Justice Karnan, on run, moves Supreme Court for relief
New Delhi: Amid continuing confusion and drama over his whereabouts, Calcutta high court judge Justice C.S. Karnan moved the Supreme Court through his lawyer on Thursday to seek a recall of the top court’s May 9 order that ordered him jailed for six months on contempt charges.
The SC agreed to hear the plea, but did not give a date for hearing, the latest in an extraordinary tussle in India’s higher judiciary playing out over the past four months.
When his lawyer Mathews Nedumapara made a mention before a bench that Justice Karnan has filed an application to recall the order, Chief Justice J.S. Khehar asked about the judge’s whereabouts. The counsel said he was in Chennai. But the police has been unable to trace him there.
Justice Karnan travelled to Chennai from Kolkata hours before the SC order, stayed in a guesthouse, but has not been seen after that.
Earlier in the day, Justice Karnan’s legal adviser W. Peter Ramesh Kumar said he might have crossed the border to Bangladesh or Nepal with plans to approach the President for relief.
Lawyer Mathews Nedumapara said Justice Karnan signed an affidavit before a notary on Wednesday, and produced the vakkalatnama’s copy before the bench.
The controversy started in January when Justice Karnan wrote to PM Narendra Modi levelling corruption charges against certain judges. The top court relieved him of judicial and administrative works and later asked him to undergo a mental examination, but he refused to comply.

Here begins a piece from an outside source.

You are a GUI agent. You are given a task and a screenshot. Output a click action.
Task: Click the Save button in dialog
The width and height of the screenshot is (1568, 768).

In his petition Justice Karnan said on Thursday that the entire proceeding from February 8, when a contempt notice was issued by the CJI, culminating in his conviction and sentence, was without jurisdiction.

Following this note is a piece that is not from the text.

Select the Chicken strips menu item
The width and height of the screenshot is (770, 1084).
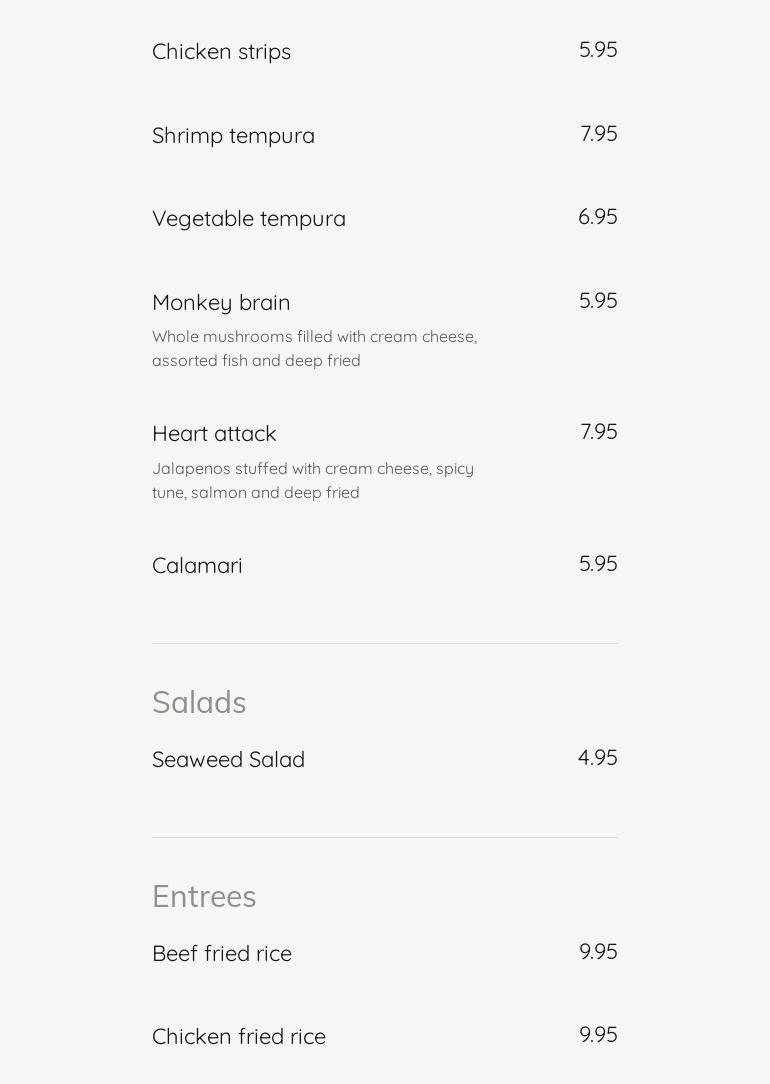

The HC judge said that from a mere reading of the provisions of the Contempt of Courts Act, it is manifest that what could constitute a criminal contempt is any “publication” which scandalises, or tends to scandalise, or lowers or tends to lower the authority of, any court.
He said there was a distinction between the words “court” and “judge”. A Judge is not a court, though without a judge there could be no court. In addressing the letter in question to the Prime Minister and bringing to his notice certain alleged corrupt practices by some judges, the petitioner did not commit any contempt, the plea said.

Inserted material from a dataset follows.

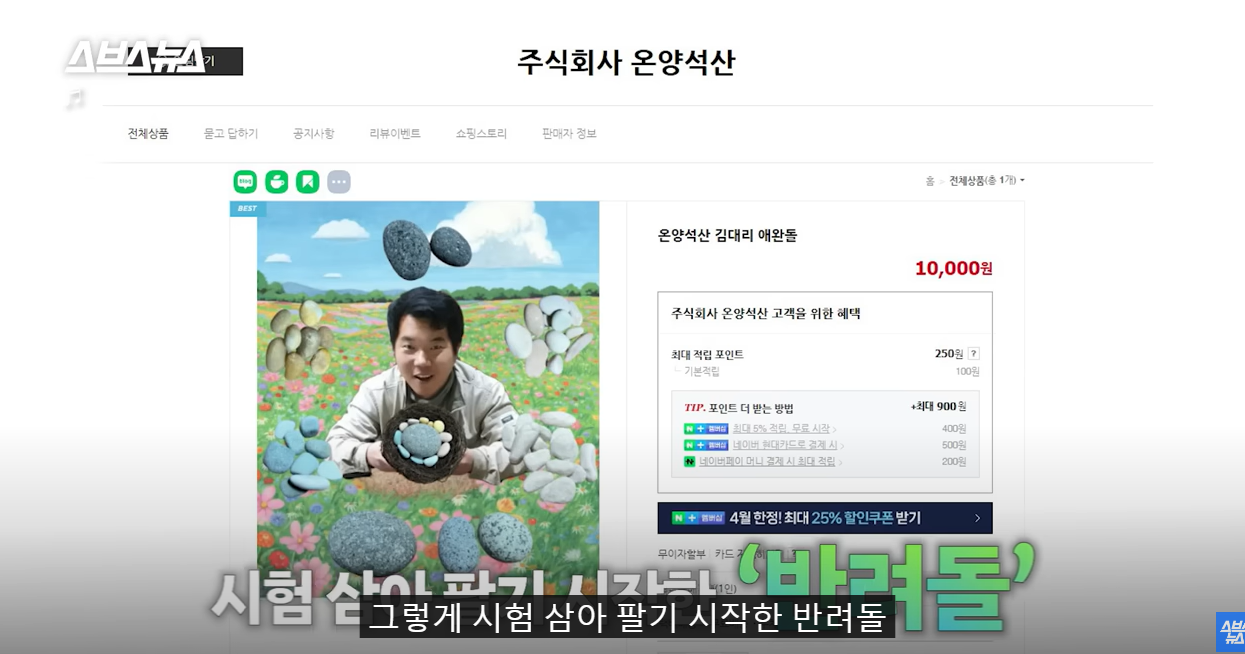
Task: Select the 전체상품 menu tab
Action: (148, 133)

Justice Karnan said the allegations are against the judges and not against any court, neither the high court of Madras nor the Supreme Court. If the said allegations are untrue, they would at the most amount to defamation, he said.
Under the laws of the land, the judges named in the said letter have every right to proceed against the petitioner under the civil and criminal laws, he said.
However, none of them chose to do so for reasons better known to them, he said. He contended that under the constitutional scheme, high courts are not subordinate to the Supreme Court; high courts are as much independent as the Supreme Court is, though their orders could be judicially challenged in the Supreme Court, the latter being a court of appeal.
The petitioner, a judge of the high court of Calcutta, is not under any disciplinary jurisdiction of either the CJI or the bench of seven judges constituted by the CJI, the plea said.
He said he could be removed from office only by an order of the President passed after an address by each House of Parliament supported by a majority of the total membership of that House and by a majority of not less than two-thirds of the members of that House present and voting has been presented to the President in the same session for such a removal on the ground of proven misbehaviour or incapacity.
The May 9 order sending him to jail for six months was passed in his absence, he pointed out and sought a declaration that the contempt notice issued on February 8 is void and to recall the order and as an interim measure stay of all proceedings pursuant to the notice.